First we load the input molecule geometry from an xyz file on the disk and concatenate the coordinate array and point charge array into a single array:

xyzs, Zs, qs, _ = loadXYZ("example_molecules/bcb.xyz")
xyzqs = np.concatenate([xyzs, qs[:, None]], axis=1)

The point charges are used only for the ES Map descriptor and could be substituted for an array of zeros if not needed.

Next we construct one class instance for each of the descriptors we want to evaluate. During instantiation, we specify the location and resolution of the scan via scan_dim and scan_window similar to the AFMulator, as well as parameters that affect the appearance of the descriptor:

  • vdW Spheres:

    vdw_spheres = vdwSpheres(scan_dim=scan_dim, scan_window=scan_window, zmin=-1.5, Rpp=-0.5)
    

    Here, the zmin=-1.5 specifies that any region more than 1.5Å below the surface of the highest sphere should be cut off, and the Rpp = -0.5 says that the radii of the spheres should be reduced by 0.5Å compared to the vdW radii.

  • Atomic disks:

    atomic_disks = AtomicDisks(scan_dim=scan_dim, scan_window=scan_window, zmin=-1.2)
    

    Similar to the previous case, the zmin=-1.2 cuts off atoms deeper than 1.2Å from the top.

  • Height Map:

    height_map = HeightMap(scanner=afmulator.scanner, zmin=-2.0)
    

    The Height Map is different from the other ones in that the scan is based on the force field that the molecule exerts on the probe particle. The scan region is automatically copied from the scanner that calculates the probe particle force field. Again, the zmin=-2.0 cuts off regions deeper than 2.0Å.

  • ES Map

    es_map = ESMapConstant(scan_dim=scan_dim, scan_window=scan_window, vdW_cutoff=-2.0, Rpp=1.0)
    

    For the ES Map, the electrostatic field is by default computed for the whole scan region. The additional specification of vdW_cutoff=-2.0 and Rpp=1.0 cuts off any regions for which the vdW Spheres descriptor would be cut off with the corresponding parameters.

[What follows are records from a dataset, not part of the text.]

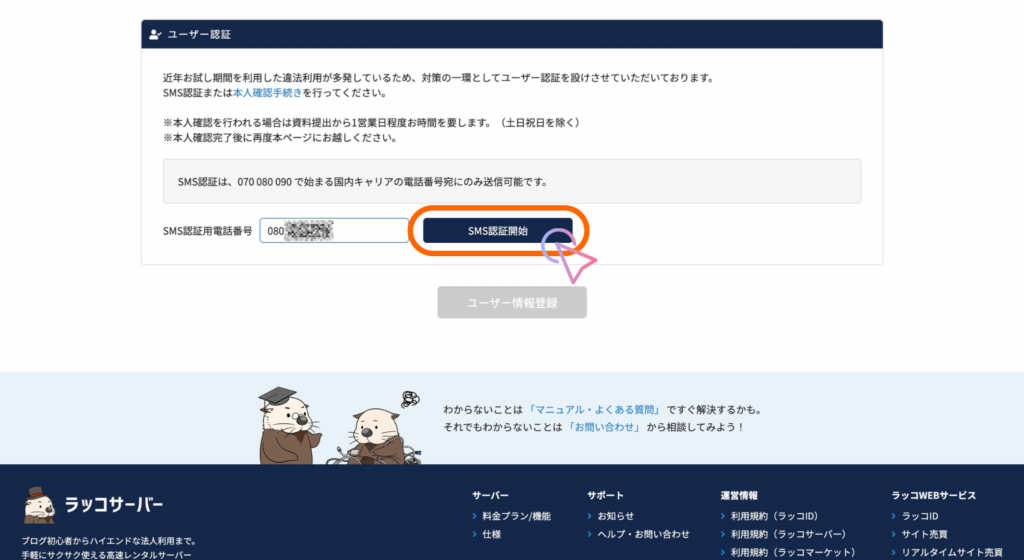Click the user icon beside ユーザー認証 header
The image size is (1024, 560).
coord(155,34)
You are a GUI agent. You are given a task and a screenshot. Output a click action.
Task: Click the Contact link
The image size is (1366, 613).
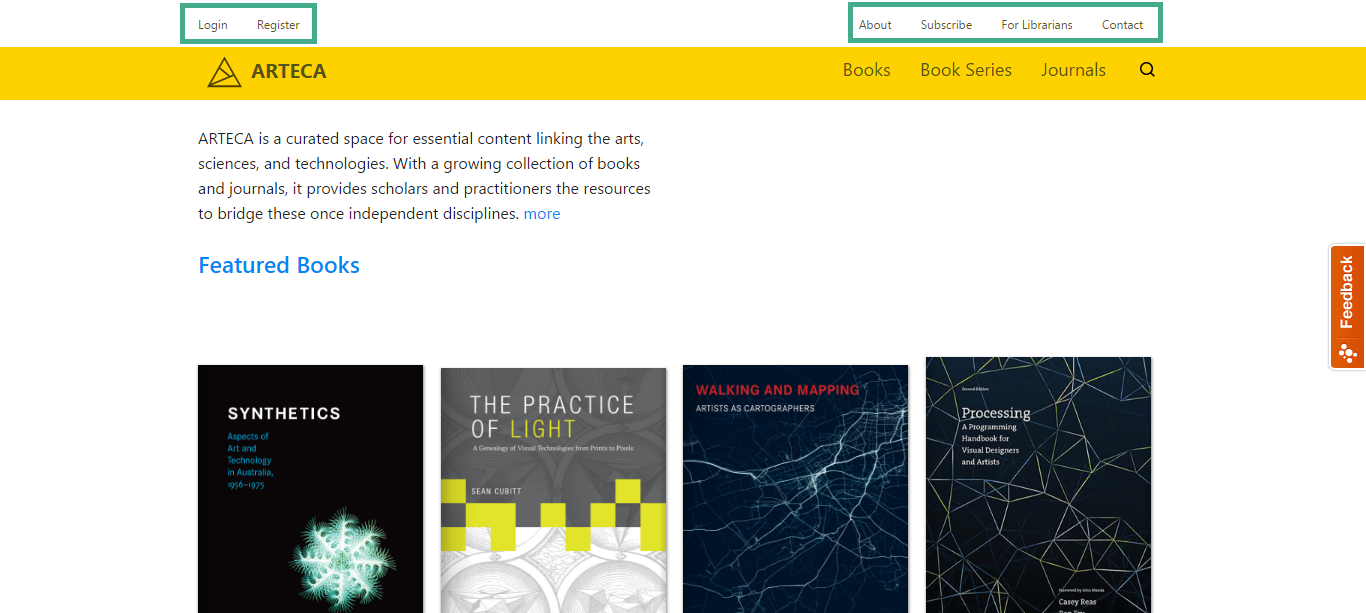pos(1122,25)
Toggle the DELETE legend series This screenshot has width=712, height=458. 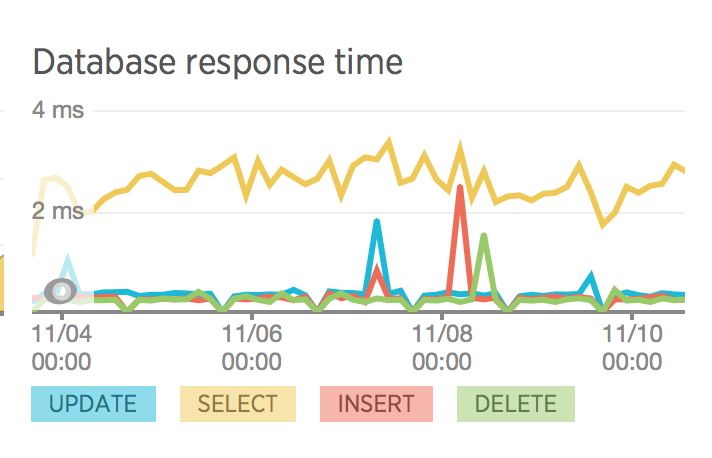pyautogui.click(x=515, y=404)
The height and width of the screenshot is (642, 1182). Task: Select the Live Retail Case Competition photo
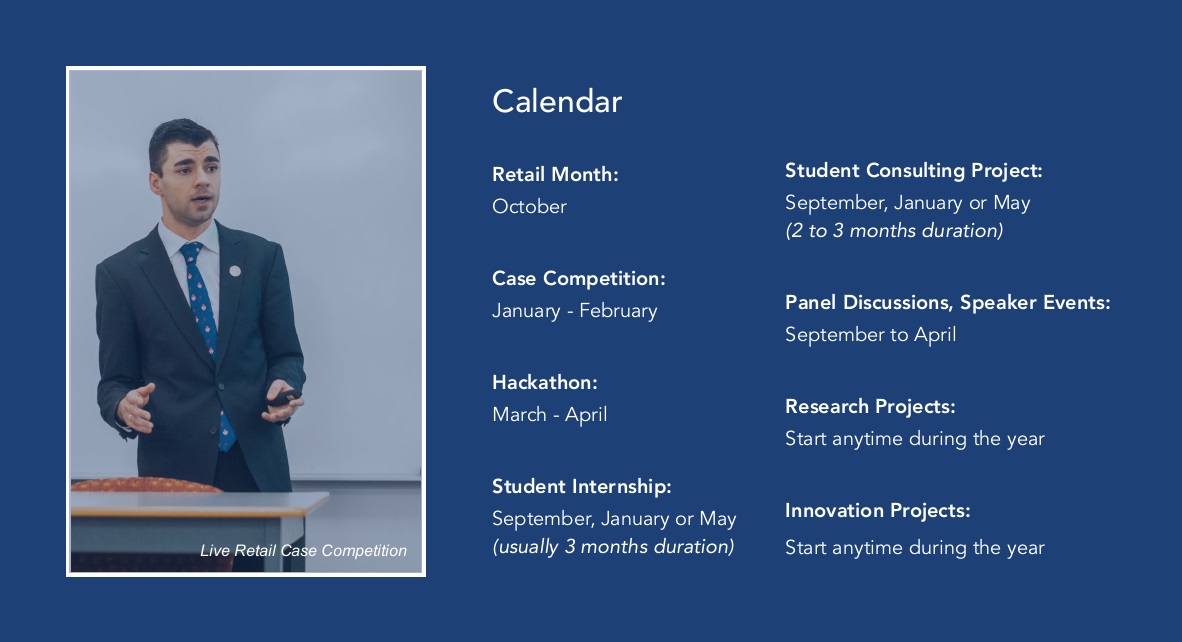(246, 321)
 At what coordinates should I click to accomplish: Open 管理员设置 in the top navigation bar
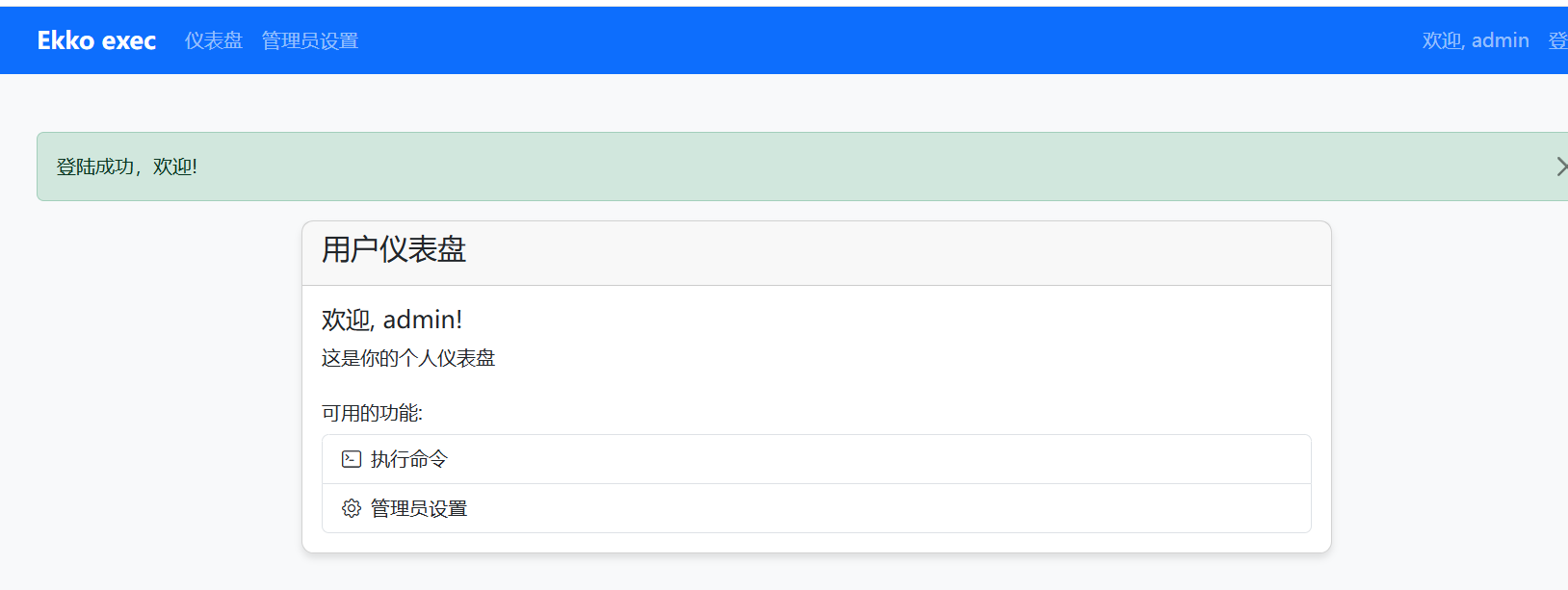(310, 40)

Finally, all of the descriptors are evaluated using the loaded input molecule:

y_spheres = vdw_spheres(xyzqs, Zs)
y_disks = atomic_disks(xyzqs, Zs)
y_es = es_map(xyzqs, Zs)

afm = afmulator(xyzs, Zs, qs)
y_height = height_map(xyzqs, Zs)

The returned values are 2D arrays of the shape specified earlier via scan_dim. Note here how the Height Map requires a separate calculation of the force field, so we evaluate the AFM image before evaluation of the descriptor. Also note that even thought we use point charges here for evaluating the electrostatic field for the ES Map, we could also calculate it from the Hartree potential by using the pot argument of the calling method ESMapConstant.eval().

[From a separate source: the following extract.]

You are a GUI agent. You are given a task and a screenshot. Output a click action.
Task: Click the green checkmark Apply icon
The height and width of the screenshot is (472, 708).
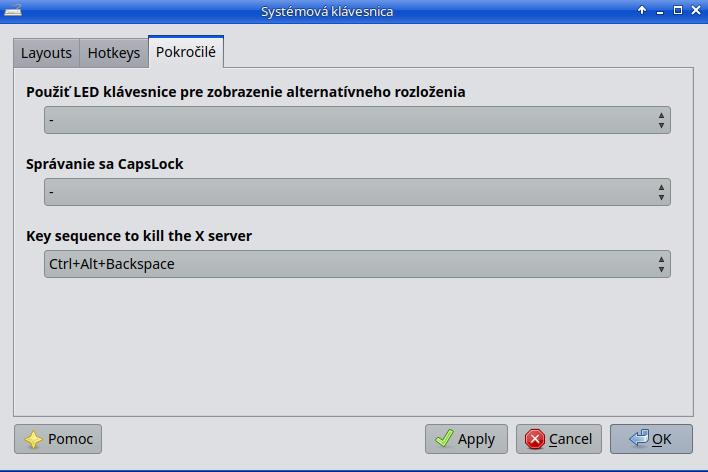444,439
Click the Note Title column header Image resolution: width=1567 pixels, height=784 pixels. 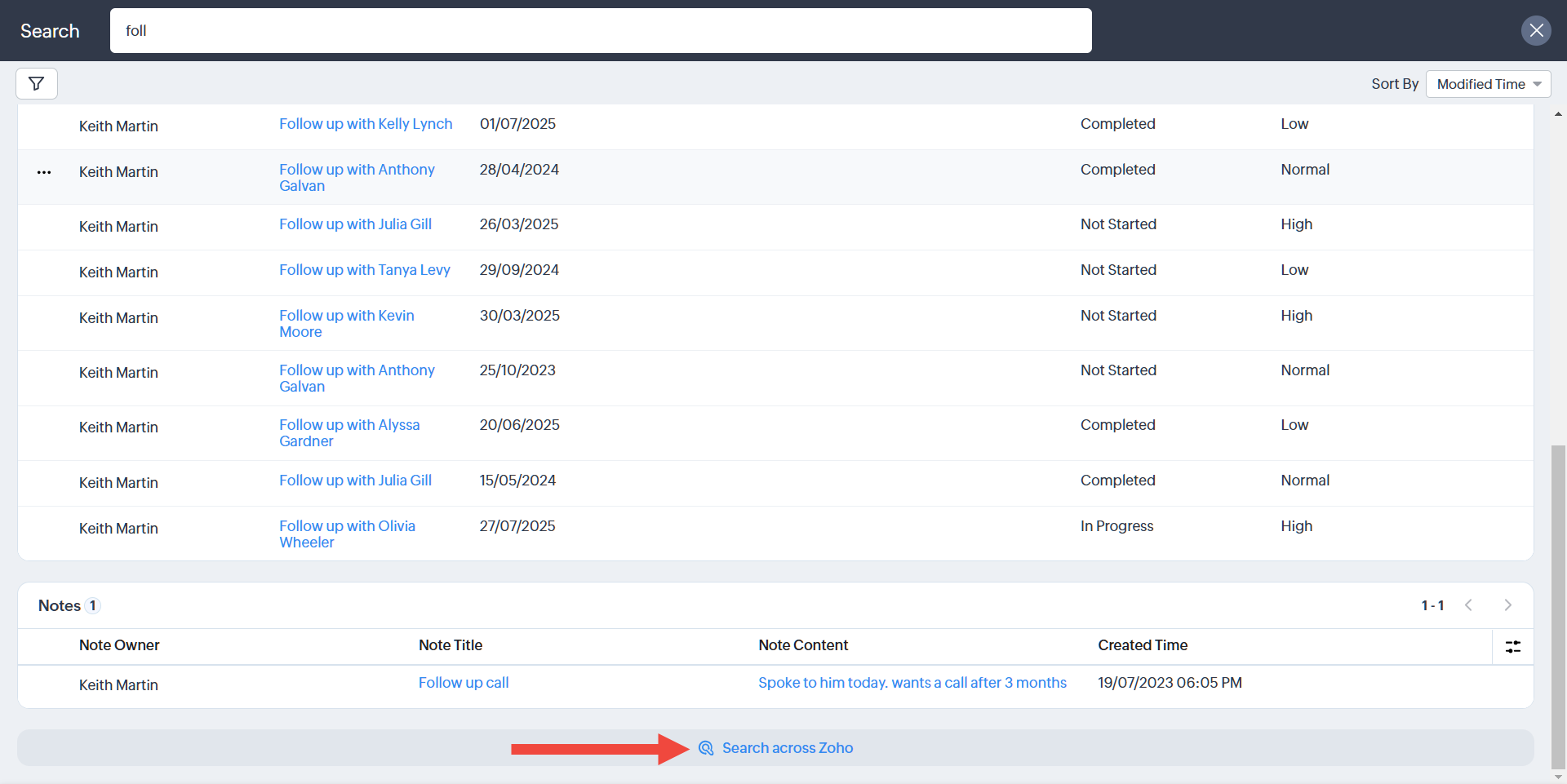tap(450, 645)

The descriptors are only evaluated for a single molecule here, but the constructed instances can be called multiple times in a loop for a database of molecules, which is usually the case when creating datasets for machine learning. However, there is no need to do this manually, since ppafm has an API for generating machine learning datasets, which is the topic of the next tutorial.